I'm about six and a half months in, and started to get the sense that I getting towards a comfortable level as a beginner-intermediate. And I made a leap to push things even further two weeks ago by testing the waters with Salsa. And throughout my adventuring in the WCS venues, I haven't neglected my East Coast dancing, which has benefited from my excursion into learning WCS. New perspective has helped me to continue to love my ECS, with new moves transposed from elsewhere. This is all maybe meant to distract me, but maybe that's all that can be done, for my part.
Back in early 2000's, my now husband, then boyfriend of several years broke up with me for about a month. I didn't know if he would ever come back, and I was a mess. I sobbed myself into an impressive set of abs, gut wrenching sobs, while I did nothing but sit at home cry, sleep, and clean. When I'm emotional, I can't eat...so all this sobbing and non-eating dropped me several dress sizes.

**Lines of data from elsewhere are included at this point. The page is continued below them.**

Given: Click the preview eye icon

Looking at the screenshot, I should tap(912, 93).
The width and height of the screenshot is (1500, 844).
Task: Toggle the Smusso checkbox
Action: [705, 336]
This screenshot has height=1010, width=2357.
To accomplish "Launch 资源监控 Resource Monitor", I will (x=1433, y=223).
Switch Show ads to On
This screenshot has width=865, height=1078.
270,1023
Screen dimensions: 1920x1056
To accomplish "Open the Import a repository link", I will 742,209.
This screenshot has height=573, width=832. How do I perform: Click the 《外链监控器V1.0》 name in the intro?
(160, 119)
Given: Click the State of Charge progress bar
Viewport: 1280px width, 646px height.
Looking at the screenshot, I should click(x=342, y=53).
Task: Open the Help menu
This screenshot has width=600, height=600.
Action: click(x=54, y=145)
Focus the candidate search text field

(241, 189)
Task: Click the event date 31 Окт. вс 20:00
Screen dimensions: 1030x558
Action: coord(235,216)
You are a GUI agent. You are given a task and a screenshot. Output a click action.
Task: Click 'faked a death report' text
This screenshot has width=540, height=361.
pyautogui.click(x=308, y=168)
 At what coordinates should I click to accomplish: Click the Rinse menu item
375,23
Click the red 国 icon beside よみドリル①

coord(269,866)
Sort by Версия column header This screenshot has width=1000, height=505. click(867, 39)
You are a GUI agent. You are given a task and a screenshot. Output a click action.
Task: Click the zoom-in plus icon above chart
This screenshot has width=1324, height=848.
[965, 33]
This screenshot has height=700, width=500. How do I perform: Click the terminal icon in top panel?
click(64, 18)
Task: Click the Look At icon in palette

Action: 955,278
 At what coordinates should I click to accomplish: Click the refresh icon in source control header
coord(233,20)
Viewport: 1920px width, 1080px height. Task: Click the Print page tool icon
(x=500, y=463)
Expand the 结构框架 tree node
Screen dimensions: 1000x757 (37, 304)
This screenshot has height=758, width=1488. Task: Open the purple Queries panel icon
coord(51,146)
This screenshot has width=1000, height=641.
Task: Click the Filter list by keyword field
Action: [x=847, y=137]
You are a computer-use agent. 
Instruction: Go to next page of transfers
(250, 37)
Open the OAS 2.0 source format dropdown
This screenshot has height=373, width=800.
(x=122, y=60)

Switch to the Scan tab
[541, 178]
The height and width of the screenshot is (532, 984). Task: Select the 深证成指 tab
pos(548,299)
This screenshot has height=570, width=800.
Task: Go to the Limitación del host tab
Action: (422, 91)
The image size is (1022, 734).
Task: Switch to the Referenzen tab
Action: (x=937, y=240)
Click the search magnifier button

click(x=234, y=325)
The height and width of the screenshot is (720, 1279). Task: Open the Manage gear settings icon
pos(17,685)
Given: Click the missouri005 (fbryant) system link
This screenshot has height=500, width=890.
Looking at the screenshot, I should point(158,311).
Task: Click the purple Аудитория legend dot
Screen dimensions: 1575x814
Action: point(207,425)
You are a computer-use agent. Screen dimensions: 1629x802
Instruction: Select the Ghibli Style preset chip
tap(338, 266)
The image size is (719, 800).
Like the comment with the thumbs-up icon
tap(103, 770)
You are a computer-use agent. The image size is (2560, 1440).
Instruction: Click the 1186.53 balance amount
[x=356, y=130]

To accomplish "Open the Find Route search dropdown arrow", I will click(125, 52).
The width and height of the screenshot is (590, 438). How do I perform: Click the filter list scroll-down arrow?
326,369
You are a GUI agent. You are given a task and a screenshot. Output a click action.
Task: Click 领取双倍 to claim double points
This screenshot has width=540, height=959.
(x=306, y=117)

After a couple weeks of this, even though I didn't want to, I scraped myself up and decided I would try to do some thing I always wanted to do (new hobbies). I didn't feel like it really, but I put on a front and gave it a go. What surprised me a little was how that change in mindset and distraction helped.

In short order, the boyfriend did come back...but at that point it didn't matter (at least mentally) to me because I'd gotten back on my feet on my own. I became a stronger person.

I say all this to suggest to you to make yourself move on...you say you dance ECS...why not try something new and give some other styles of partner dancing a go? (that's actually how I started with ballroom...ECS is where I started and I wanted more and more dancing which led to practice parties at a ballroom studio...which led to learning more dances and finding "just" ECS was no longer good enough...I wanted more).